Aim a: Copy out the lines of the listing from the line with "Open the 不赋值 dropdown for 单行文本" to the line with "pyautogui.click(x=750, y=342)", both included, without changing them.

Text segment:
═══

The easiest way to give all this functionality to your handler is to write it in Perl, and enable HTTPerl at configure-time. While you could write your handler as a regular HTTPi executable or "quasi-NPH-CGI" and use the subset of CGI environment variables HTTPi provides you to obtain the relevant context and arguments, by enabling HTTPerl instead you will then have access to the entire library of HTTPi functions and globals to correctly handle a request in an expected manner. While a list of official globals and functions is given below, in short, you will still have your original request in $address, the mountpoint of the web server in $path (to allow you to generate a true absolute path to a file), and you will still be able to call the various error subroutines to raise complaints to the client, as well as the New Security Model to appropriately handle UID/GID security. In fact, PHProxy requires HTTPerl be enabled to operate correctly.

Functions in HTTPi

Functions maintained in userfunc.in appear with the tag (userfunc.in) and the version they were first maintained there. All other functions are in httpi.in unless otherwise noted.

Networking functions (roughly ordered by appearance)

═══

Aim b:
Answer from the HTTPi passage, one answer per line, marked like the questions:
(i) Which variable still holds the original request?
(ii) In which file are functions kept unless noted otherwise?
(iii) What must be enabled for PHProxy to operate correctly?

Material to process:
═══

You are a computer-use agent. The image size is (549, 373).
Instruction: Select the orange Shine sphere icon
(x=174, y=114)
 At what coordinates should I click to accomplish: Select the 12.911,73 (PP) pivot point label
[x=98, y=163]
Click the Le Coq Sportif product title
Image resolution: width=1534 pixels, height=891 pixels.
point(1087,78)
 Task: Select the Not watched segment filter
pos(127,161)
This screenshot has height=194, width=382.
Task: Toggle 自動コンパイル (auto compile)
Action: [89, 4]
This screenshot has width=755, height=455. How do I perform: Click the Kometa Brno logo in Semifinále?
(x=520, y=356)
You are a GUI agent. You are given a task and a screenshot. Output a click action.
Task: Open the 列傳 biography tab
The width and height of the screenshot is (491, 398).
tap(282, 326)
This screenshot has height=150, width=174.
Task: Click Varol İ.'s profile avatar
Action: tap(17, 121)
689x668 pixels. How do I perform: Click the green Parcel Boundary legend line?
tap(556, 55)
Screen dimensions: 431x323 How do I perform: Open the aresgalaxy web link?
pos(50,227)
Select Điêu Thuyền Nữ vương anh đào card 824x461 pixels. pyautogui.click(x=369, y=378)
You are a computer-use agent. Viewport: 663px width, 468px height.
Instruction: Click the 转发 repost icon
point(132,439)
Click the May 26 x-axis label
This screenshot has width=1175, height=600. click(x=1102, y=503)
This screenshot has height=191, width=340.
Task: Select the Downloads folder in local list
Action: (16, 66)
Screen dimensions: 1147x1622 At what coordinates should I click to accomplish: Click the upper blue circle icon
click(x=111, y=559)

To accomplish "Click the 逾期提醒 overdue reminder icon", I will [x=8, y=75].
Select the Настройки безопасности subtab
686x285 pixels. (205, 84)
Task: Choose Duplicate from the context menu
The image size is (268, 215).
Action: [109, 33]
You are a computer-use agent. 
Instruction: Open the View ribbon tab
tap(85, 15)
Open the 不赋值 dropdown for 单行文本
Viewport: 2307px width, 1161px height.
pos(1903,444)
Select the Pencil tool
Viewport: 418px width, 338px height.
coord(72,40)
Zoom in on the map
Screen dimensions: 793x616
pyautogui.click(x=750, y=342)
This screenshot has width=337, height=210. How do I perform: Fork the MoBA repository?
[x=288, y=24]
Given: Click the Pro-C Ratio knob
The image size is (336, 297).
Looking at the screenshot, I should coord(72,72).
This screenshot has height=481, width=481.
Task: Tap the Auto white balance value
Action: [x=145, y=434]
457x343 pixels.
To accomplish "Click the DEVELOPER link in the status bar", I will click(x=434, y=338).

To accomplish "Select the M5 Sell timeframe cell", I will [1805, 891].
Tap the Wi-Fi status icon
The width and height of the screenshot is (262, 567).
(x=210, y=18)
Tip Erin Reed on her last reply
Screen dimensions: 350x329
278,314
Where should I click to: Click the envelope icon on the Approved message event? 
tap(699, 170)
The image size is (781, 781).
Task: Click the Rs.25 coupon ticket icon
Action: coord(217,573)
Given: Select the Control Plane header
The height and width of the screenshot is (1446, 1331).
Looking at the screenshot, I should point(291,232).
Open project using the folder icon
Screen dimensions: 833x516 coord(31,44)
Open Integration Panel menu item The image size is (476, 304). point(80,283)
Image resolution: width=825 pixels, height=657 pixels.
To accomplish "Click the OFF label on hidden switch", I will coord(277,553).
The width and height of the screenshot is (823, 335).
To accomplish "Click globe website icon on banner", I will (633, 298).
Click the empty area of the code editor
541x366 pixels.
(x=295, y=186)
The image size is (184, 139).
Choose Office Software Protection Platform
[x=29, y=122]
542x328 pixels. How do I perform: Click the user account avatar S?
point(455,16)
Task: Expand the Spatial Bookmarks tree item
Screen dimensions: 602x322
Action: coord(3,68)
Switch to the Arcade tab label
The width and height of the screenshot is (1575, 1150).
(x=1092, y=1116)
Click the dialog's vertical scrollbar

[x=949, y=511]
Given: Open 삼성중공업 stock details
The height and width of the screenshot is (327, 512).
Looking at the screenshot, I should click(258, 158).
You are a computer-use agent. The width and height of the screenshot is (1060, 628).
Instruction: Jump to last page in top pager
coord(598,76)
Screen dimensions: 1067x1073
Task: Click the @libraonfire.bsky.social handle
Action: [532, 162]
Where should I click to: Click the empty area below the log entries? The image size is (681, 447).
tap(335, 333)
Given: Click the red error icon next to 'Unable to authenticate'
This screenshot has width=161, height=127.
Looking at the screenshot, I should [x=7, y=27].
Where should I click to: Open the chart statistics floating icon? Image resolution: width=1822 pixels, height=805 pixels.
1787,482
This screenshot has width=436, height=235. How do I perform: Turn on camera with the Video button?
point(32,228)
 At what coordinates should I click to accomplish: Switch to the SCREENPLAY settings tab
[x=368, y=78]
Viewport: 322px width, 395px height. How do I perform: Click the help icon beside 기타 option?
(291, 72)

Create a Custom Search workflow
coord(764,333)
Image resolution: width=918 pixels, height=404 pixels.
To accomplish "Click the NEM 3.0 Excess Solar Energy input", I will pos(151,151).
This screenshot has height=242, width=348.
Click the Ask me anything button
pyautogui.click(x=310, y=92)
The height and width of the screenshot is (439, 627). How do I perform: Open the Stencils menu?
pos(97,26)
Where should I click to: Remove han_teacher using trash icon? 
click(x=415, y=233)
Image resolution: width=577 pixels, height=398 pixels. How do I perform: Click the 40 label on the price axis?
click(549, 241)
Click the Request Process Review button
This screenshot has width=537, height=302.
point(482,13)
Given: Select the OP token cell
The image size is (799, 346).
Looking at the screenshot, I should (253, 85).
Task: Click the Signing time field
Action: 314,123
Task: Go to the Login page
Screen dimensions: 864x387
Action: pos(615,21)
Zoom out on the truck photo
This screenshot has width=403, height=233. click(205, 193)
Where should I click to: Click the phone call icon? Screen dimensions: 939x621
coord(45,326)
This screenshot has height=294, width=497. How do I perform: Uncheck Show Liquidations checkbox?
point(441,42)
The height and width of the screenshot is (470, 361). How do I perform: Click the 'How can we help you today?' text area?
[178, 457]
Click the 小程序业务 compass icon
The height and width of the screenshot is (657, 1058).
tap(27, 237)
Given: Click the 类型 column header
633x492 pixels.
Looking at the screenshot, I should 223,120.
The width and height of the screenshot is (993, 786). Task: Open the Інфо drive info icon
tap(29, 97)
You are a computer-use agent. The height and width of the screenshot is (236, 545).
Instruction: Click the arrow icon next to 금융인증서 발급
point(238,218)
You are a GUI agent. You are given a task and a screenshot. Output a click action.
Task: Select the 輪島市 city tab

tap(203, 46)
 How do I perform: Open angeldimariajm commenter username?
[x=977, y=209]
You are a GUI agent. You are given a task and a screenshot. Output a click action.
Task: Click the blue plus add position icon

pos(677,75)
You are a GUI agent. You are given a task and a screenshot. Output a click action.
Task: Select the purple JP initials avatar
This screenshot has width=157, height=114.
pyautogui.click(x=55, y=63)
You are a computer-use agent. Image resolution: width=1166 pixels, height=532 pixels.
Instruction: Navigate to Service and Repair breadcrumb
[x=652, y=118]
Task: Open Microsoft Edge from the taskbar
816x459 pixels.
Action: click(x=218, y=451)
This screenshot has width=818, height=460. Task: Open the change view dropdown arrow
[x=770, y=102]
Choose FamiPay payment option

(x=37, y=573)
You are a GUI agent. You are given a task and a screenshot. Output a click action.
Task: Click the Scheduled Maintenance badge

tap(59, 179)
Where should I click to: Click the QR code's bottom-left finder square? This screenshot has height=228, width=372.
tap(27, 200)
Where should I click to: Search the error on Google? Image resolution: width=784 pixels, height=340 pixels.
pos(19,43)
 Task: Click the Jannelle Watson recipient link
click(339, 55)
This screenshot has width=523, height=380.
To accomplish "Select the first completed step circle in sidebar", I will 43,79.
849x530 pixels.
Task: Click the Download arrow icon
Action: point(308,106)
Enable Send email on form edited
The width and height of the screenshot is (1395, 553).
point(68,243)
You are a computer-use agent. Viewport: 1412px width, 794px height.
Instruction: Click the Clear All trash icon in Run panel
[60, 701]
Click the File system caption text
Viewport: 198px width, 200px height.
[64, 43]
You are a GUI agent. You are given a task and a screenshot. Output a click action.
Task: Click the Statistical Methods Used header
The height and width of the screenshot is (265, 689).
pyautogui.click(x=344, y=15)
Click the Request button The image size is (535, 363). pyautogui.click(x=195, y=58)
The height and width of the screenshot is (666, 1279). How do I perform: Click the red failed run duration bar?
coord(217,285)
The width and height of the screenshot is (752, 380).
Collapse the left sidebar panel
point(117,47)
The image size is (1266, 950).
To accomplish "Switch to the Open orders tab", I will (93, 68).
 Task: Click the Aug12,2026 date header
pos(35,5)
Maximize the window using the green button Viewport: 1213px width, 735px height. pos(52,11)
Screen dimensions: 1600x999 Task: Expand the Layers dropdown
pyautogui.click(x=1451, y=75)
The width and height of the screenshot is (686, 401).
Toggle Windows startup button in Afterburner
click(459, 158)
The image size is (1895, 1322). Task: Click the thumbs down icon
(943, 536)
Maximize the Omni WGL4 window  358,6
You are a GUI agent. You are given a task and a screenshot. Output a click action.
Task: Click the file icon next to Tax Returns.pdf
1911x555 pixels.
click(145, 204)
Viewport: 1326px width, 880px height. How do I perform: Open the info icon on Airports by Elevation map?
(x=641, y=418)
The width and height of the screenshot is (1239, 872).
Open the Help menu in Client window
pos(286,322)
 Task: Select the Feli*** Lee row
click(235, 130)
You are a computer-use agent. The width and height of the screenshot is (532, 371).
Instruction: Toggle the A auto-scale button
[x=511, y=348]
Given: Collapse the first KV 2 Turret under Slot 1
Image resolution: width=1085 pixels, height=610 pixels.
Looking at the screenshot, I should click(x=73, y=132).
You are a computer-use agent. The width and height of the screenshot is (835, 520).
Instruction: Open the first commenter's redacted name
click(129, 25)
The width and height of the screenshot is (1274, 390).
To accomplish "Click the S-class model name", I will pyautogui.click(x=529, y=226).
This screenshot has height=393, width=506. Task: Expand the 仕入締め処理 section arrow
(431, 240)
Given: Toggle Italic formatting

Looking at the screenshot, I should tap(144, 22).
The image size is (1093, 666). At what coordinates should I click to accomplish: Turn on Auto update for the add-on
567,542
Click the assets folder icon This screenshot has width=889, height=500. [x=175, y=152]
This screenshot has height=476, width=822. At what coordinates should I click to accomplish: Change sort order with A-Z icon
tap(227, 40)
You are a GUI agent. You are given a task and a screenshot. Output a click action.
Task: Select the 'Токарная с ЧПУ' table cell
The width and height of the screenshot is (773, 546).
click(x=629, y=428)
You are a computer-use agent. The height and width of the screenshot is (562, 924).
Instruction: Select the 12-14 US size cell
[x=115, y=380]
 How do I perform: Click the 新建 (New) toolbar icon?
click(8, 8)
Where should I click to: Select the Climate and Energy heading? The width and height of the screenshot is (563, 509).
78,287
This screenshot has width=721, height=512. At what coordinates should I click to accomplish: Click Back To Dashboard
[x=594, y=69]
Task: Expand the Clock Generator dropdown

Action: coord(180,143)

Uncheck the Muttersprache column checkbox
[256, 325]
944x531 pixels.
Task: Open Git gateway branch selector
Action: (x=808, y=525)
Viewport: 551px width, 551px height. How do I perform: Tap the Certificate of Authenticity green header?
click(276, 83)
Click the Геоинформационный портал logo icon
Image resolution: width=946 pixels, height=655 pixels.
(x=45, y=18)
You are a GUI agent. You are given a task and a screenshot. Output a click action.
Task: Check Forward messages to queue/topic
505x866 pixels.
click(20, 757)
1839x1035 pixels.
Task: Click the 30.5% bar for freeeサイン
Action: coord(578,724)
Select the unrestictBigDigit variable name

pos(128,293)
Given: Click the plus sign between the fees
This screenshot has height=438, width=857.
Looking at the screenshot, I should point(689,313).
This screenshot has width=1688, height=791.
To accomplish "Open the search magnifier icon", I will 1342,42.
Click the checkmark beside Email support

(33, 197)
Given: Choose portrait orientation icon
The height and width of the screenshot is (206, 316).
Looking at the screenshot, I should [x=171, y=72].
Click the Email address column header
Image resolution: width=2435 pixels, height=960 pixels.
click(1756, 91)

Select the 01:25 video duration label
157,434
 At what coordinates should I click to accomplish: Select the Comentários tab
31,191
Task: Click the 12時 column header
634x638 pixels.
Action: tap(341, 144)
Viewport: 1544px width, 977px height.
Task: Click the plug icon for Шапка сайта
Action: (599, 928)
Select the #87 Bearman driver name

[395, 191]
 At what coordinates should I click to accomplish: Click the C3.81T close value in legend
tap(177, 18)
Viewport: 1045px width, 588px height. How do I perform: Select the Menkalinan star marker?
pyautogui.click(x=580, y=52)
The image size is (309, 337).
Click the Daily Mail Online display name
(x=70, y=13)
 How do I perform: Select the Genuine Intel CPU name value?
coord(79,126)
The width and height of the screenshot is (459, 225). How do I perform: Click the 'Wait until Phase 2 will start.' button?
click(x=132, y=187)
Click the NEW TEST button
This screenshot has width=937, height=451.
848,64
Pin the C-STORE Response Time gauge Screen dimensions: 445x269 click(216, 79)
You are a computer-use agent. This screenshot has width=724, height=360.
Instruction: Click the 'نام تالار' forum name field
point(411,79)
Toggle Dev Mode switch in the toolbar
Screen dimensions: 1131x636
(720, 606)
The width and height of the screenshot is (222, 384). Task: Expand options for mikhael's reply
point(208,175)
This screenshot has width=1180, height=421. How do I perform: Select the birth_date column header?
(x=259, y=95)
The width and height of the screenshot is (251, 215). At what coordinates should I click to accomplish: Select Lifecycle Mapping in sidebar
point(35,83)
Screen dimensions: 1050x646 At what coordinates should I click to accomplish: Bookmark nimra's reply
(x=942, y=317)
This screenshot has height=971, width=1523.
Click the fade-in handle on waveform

═══

Task answer a:
Open the 不赋值 dropdown for 单行文本
Viewport: 2307px width, 1161px height.
pos(1903,444)
Select the Pencil tool
Viewport: 418px width, 338px height.
coord(72,40)
Zoom in on the map
Screen dimensions: 793x616
pyautogui.click(x=750, y=342)

Task answer b:
(i) $address
(ii) httpi.in
(iii) HTTPerl